"C'est
l'imagination qui étend pour nous la mesure des possibles soit en
bien, soit en mal, et qui par conséquent excite et nourrit les désirs
par l'espoir de les satisfaire. Mais l'objet qui paraissait
d'abord sous la main fuit plus vite qu'on ne peut le poursuivre;
quand on croit l'atteindre, il se transforme et se montre au loin
devant nous.
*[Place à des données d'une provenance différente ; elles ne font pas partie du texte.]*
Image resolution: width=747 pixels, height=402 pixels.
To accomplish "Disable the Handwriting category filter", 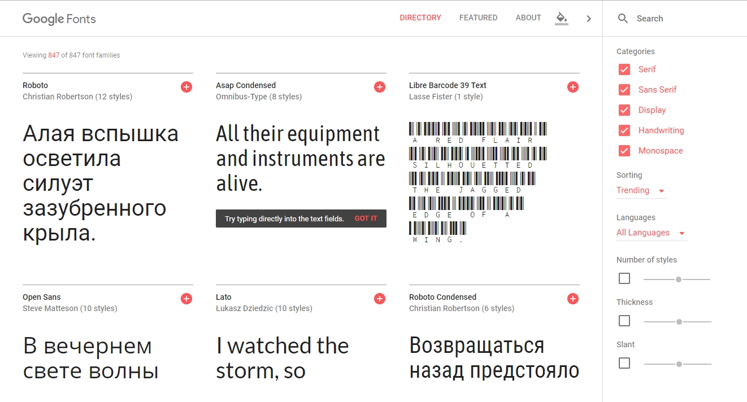I will (624, 130).
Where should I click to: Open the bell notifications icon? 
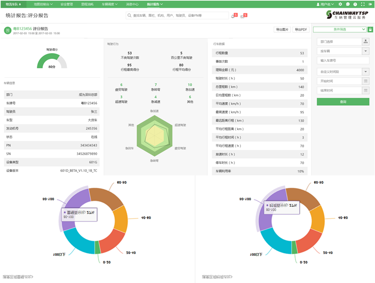(x=232, y=16)
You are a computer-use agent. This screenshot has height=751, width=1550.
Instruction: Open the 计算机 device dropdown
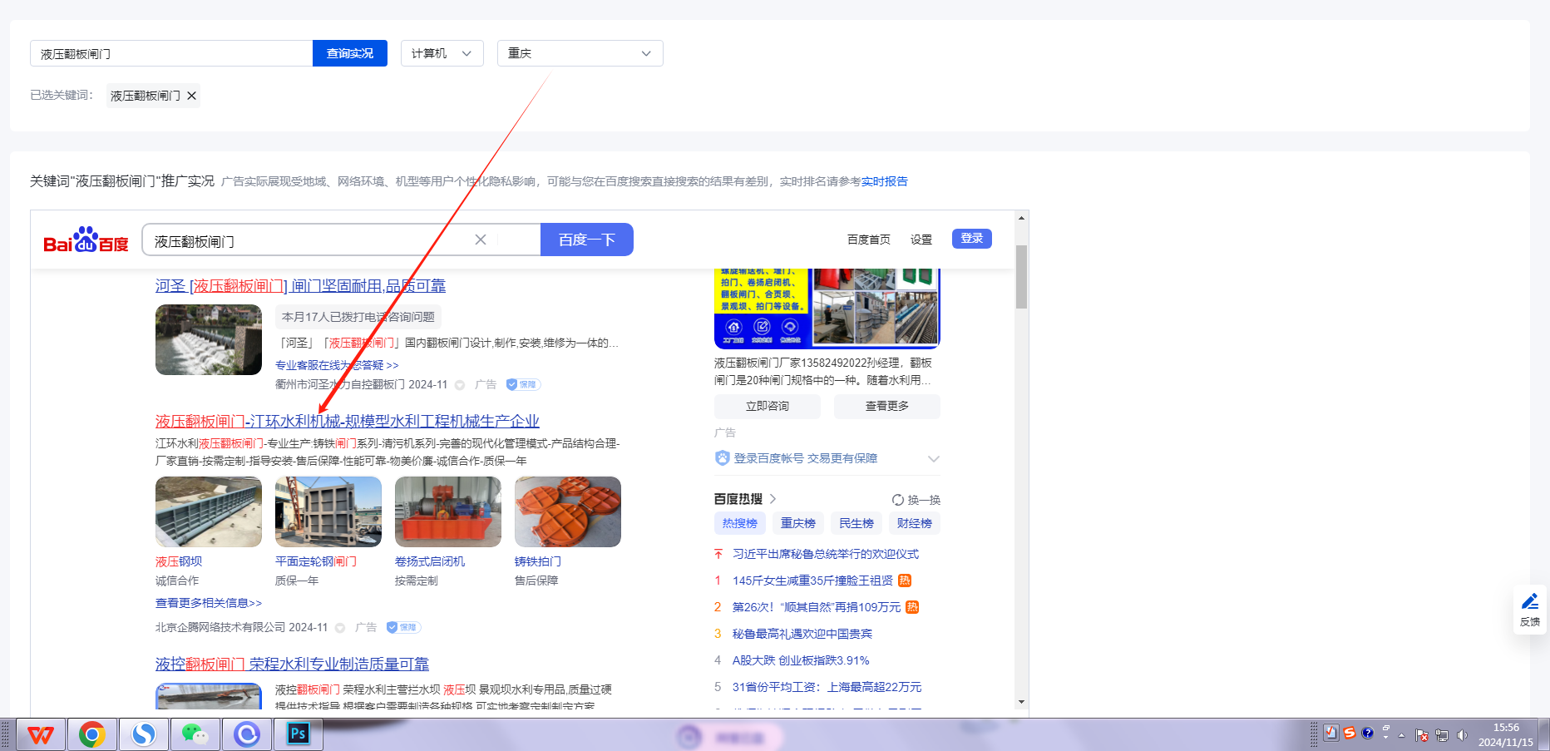(x=442, y=53)
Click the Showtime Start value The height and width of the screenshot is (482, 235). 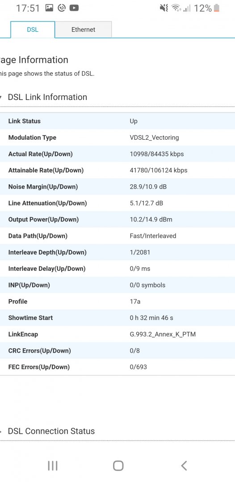pos(151,318)
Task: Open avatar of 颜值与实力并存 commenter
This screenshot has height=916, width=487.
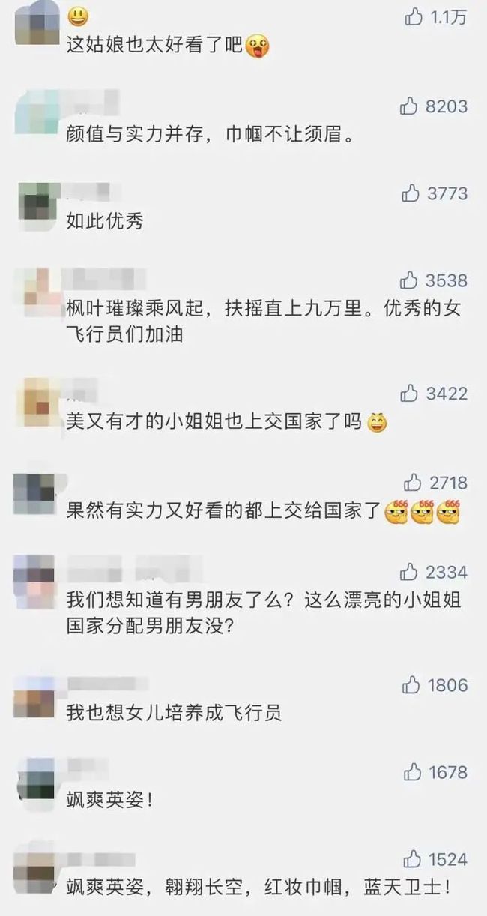Action: click(x=34, y=110)
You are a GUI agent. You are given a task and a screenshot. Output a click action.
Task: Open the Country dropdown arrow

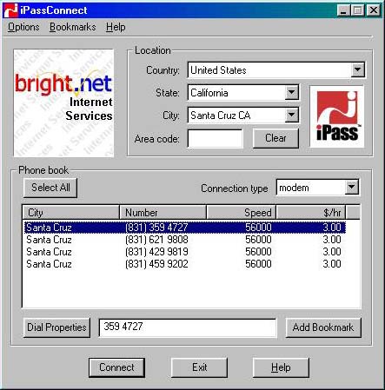(357, 69)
Ne voyant plus le pays déjà parcouru nous le
comptons pour rien; celui qui reste à parcourir s'agrandit, s'étend
sans cesse; ainsi l'on s'épuise sans arriver au terme et plus
nous gagnons sur la jouissance, plus le bonheur s'éloigne de
nous.
Au contraire, plus l'homme est resté près de sa condition
naturelle, plus la différence de ses facultés à ses désirs est
petite, et moins par conséquent il est éloigné d'être heureux.
Il n'est jamais moins misérable que quand il paraît dépourvu de
tout : car la misère ne consiste pas dans la privation des
choses, mais dans le besoin qui s'en fait sentir.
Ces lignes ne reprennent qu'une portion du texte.